[DATA SHOWN]
BEGIN

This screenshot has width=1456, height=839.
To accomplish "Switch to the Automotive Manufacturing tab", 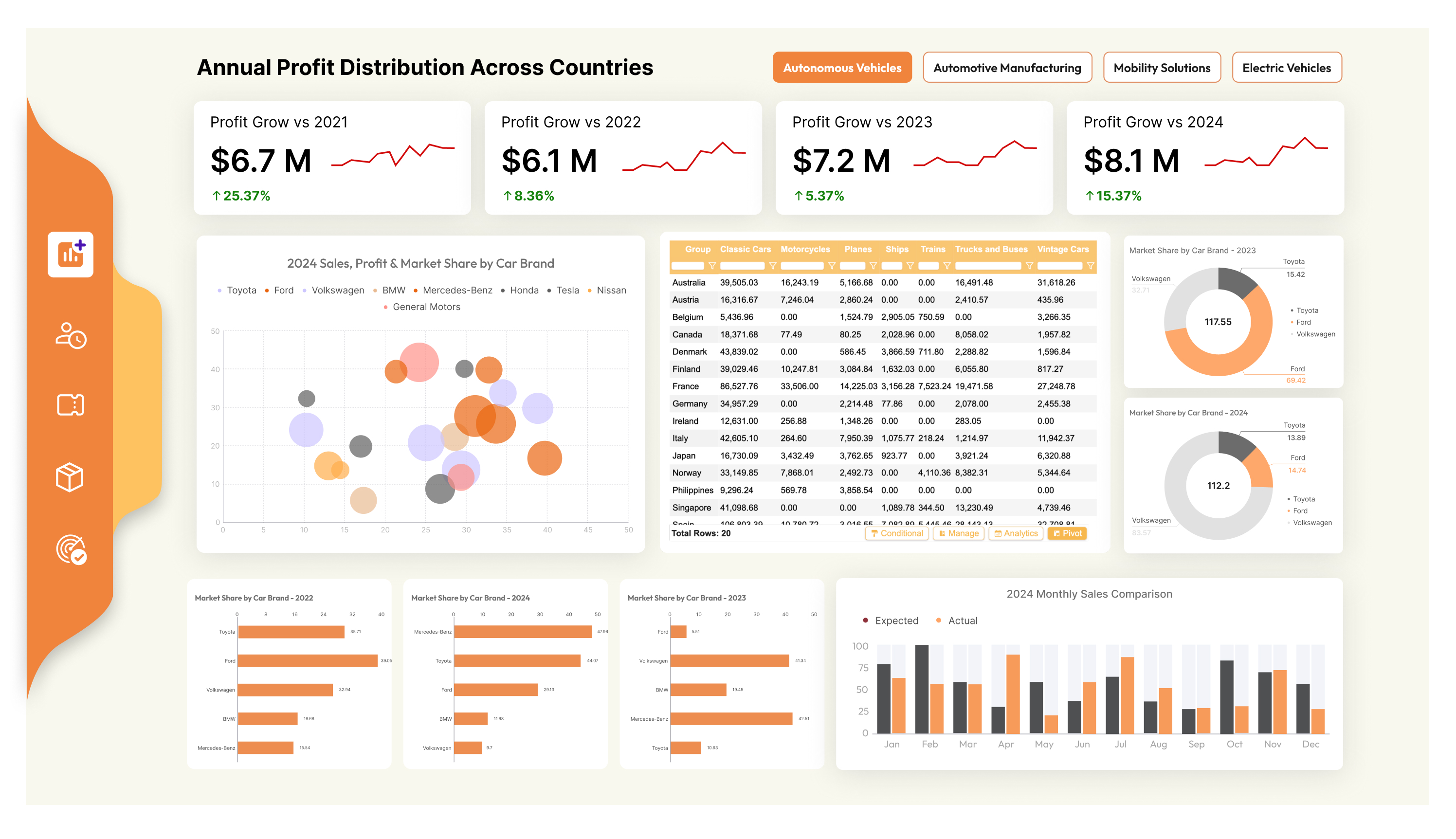I will pyautogui.click(x=1007, y=68).
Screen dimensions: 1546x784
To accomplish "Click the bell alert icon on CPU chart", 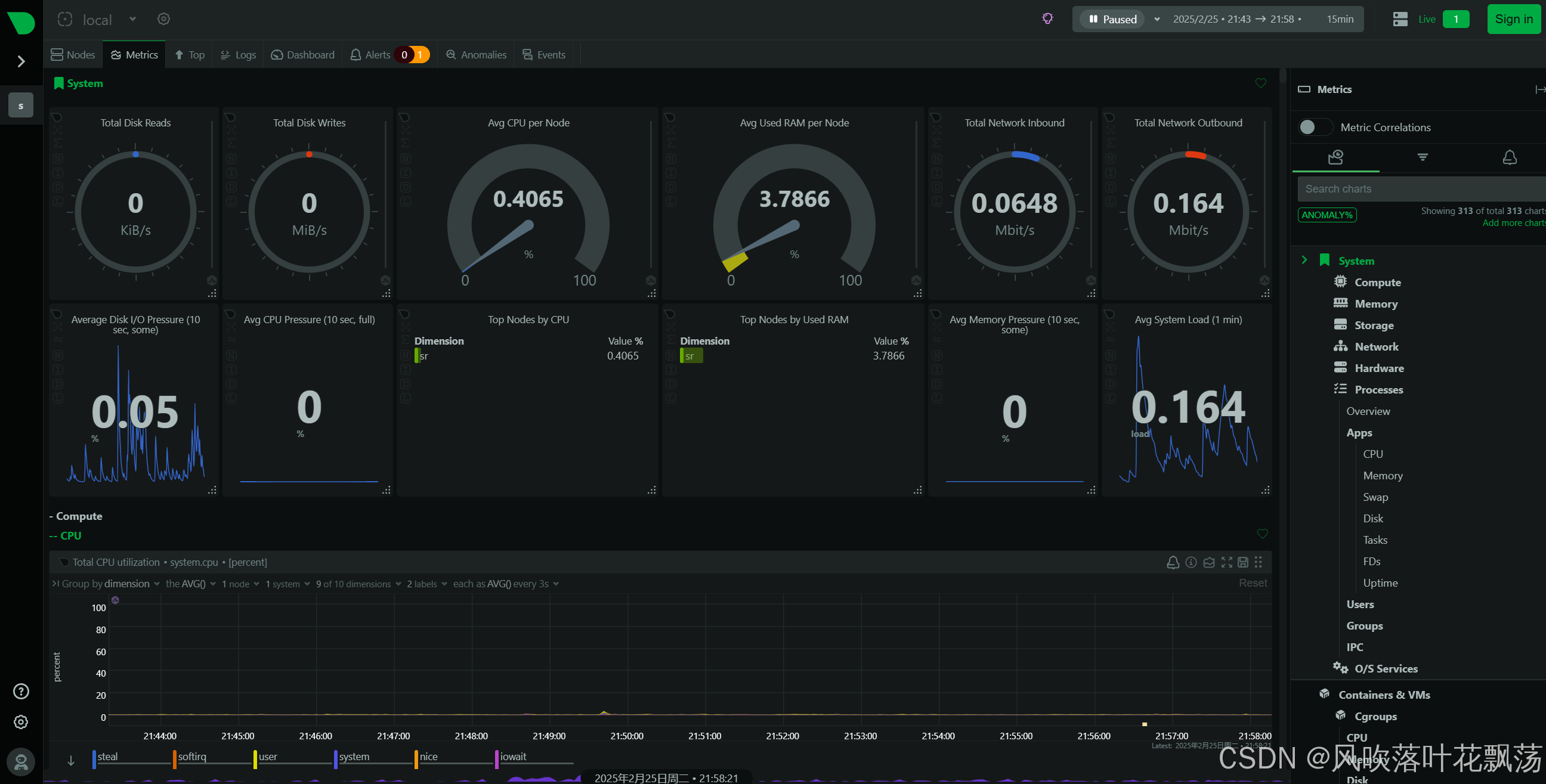I will pyautogui.click(x=1172, y=562).
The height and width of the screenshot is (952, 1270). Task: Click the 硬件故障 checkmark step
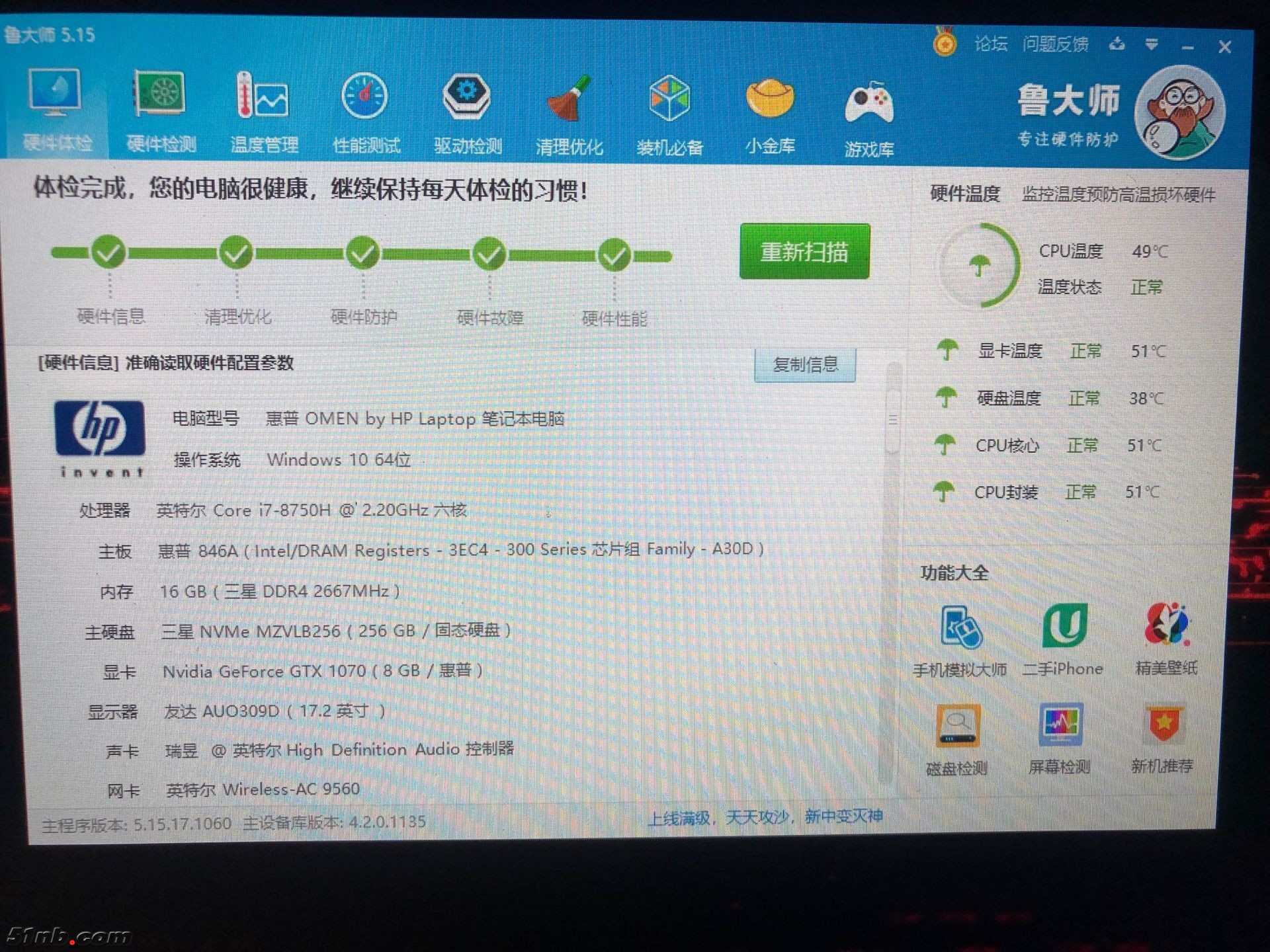(x=489, y=254)
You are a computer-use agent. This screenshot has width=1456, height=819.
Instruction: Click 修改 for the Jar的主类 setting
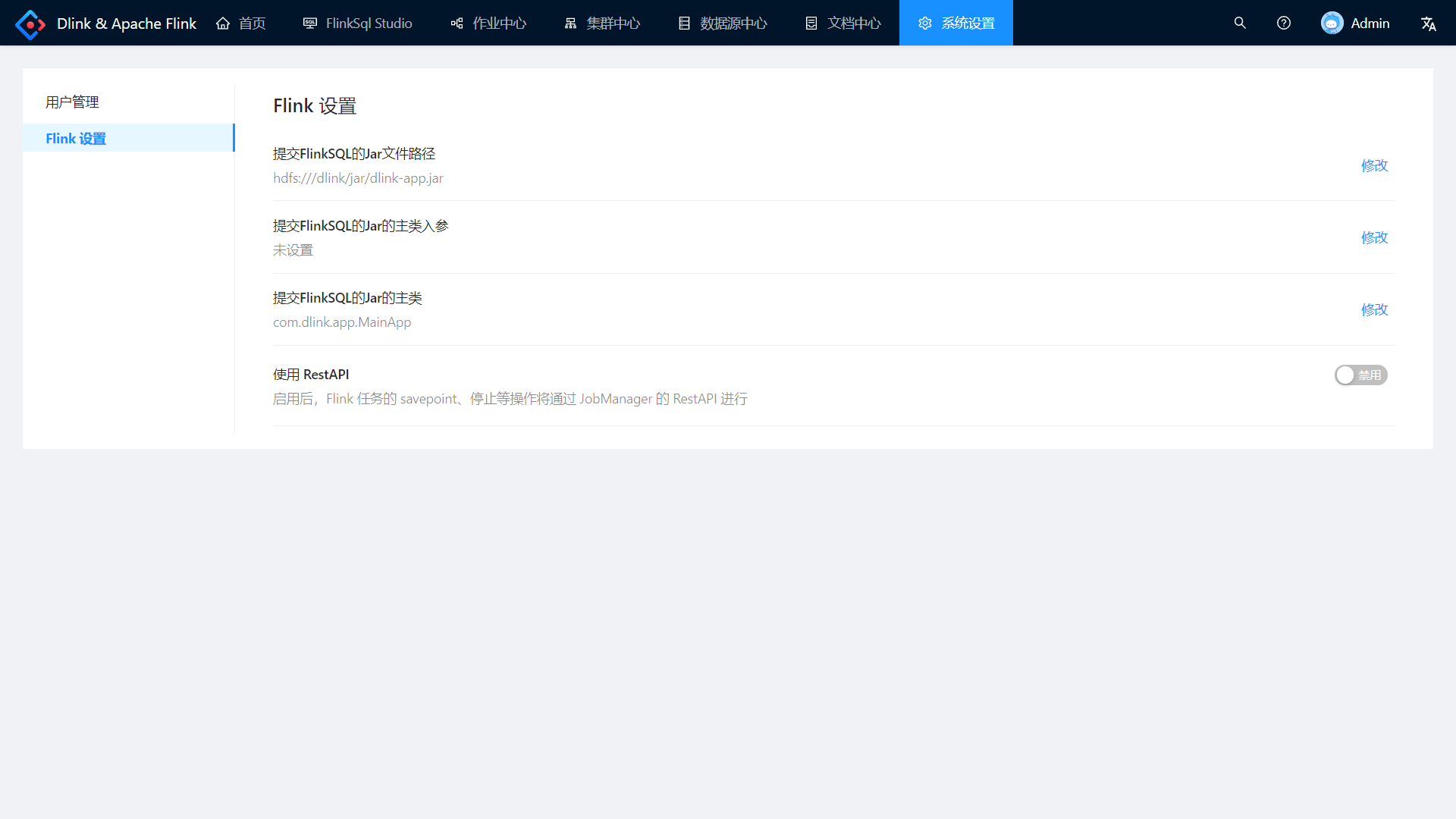click(1374, 309)
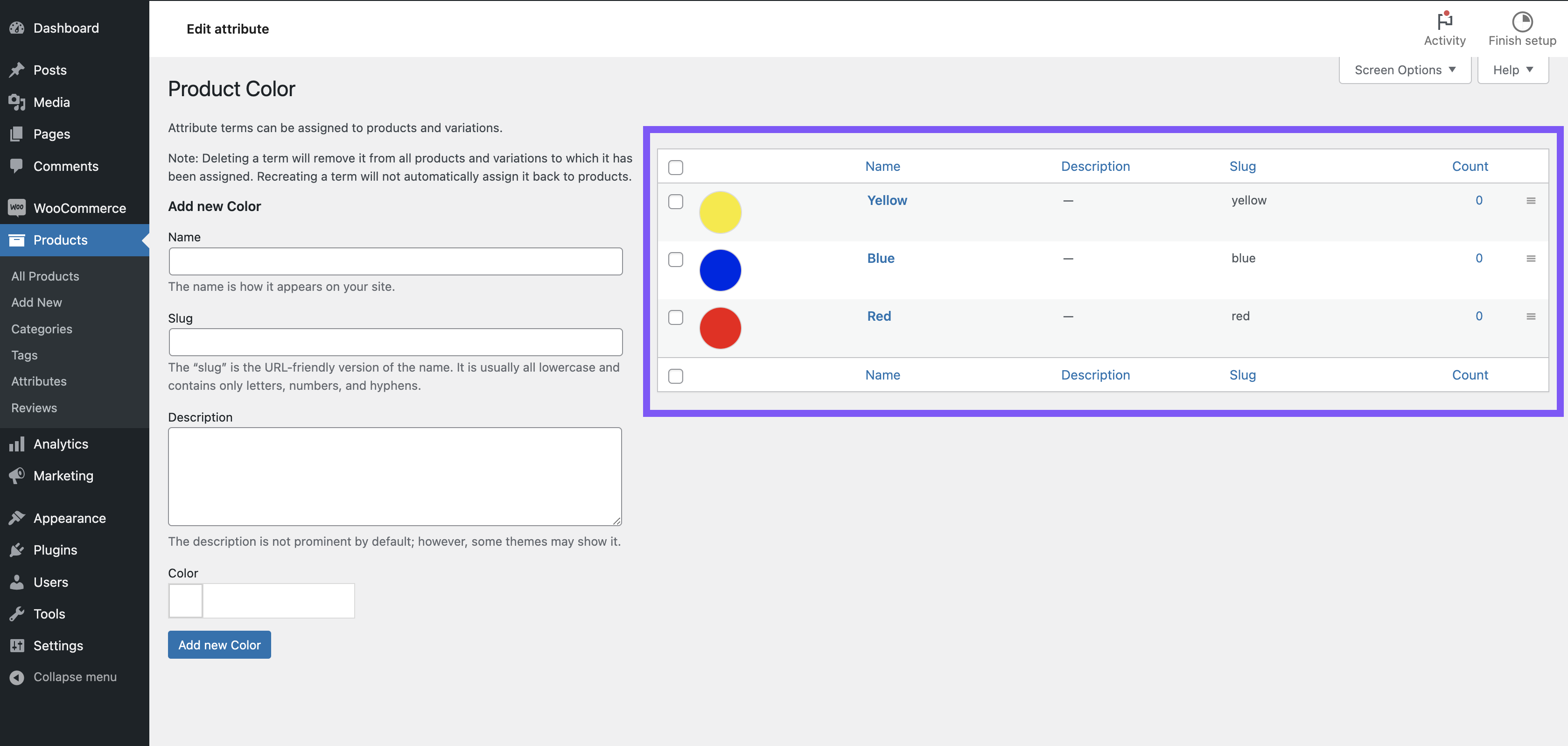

END

[TASK INSTRUCTIONS]
Your task is to copy each line of the data above that holds "This".

[ANSWER FOR THE TASK]
This screenshot has width=1456, height=839.
You are a computer-use agent. This screenshot has width=1456, height=819.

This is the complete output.